My question really is this: After running into this Stack Overflow issue, my instincts are to either find a way to increase Stack memory (I have not found a way to do this) or reduce Stack memory usage. To reduce Stack memory usage, I do wonder if there might be a way to put some of the weight of the recursion on the heap instead. The most likely way to reduce Stack memory usage would likely be some clever refactoring, which is why I am posting in Code Review. What I feel the best answer for this is, is just to ditch as much recursion as I can, but if I am to follow the exercise instructions, I don't have that option.

▶ Recorded information
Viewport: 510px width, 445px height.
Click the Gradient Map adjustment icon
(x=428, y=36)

* * *

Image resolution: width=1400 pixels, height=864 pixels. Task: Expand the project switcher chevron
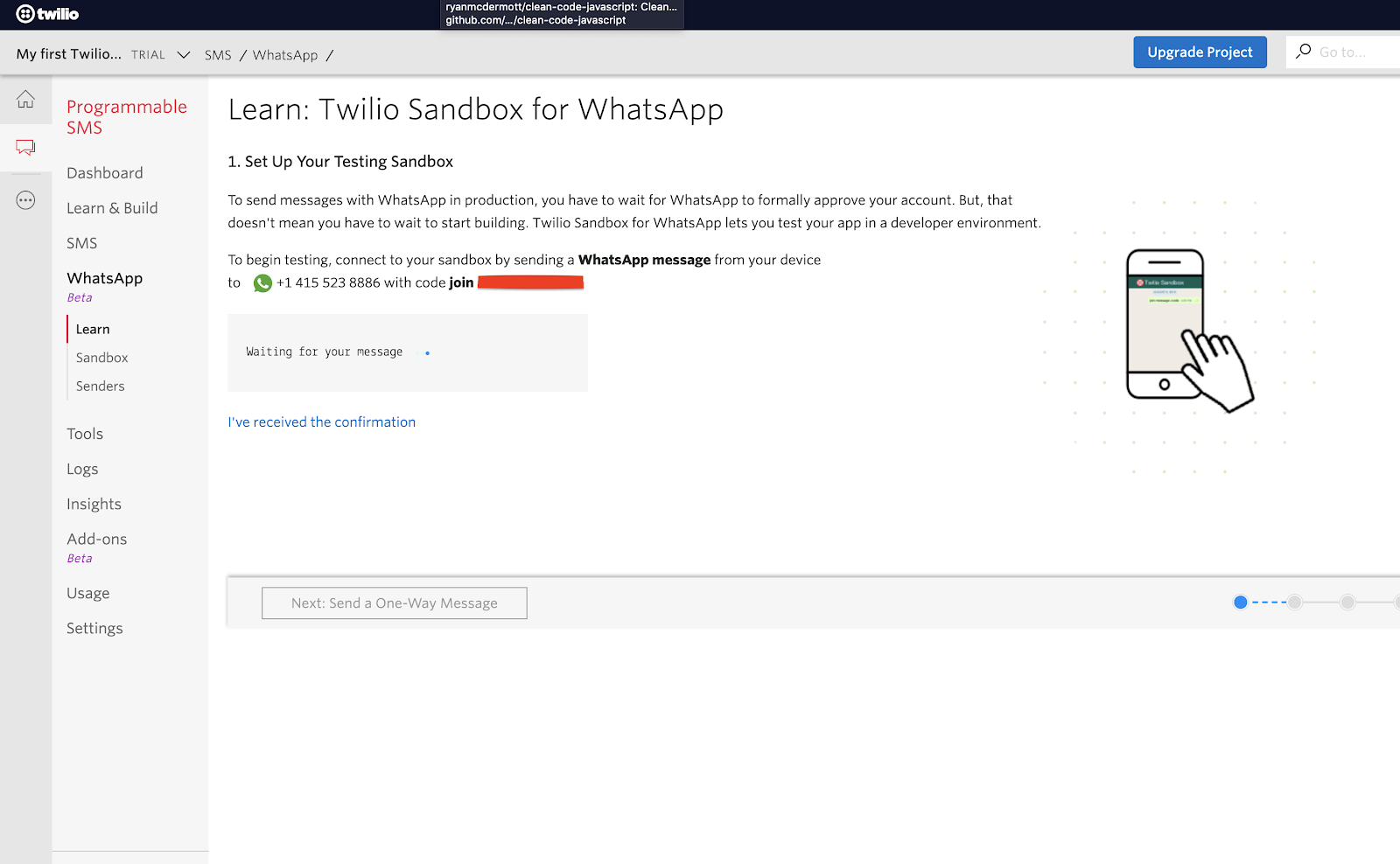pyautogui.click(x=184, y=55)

▶ Exercise brief
In the excerpt on stack memory, what is the writer's preferred fix that the exercise instructions rule out? The data is unrelated to the excerpt on stack memory and should be treated as separate material.

▶ Written reply
Getting rid of as much recursion as possible.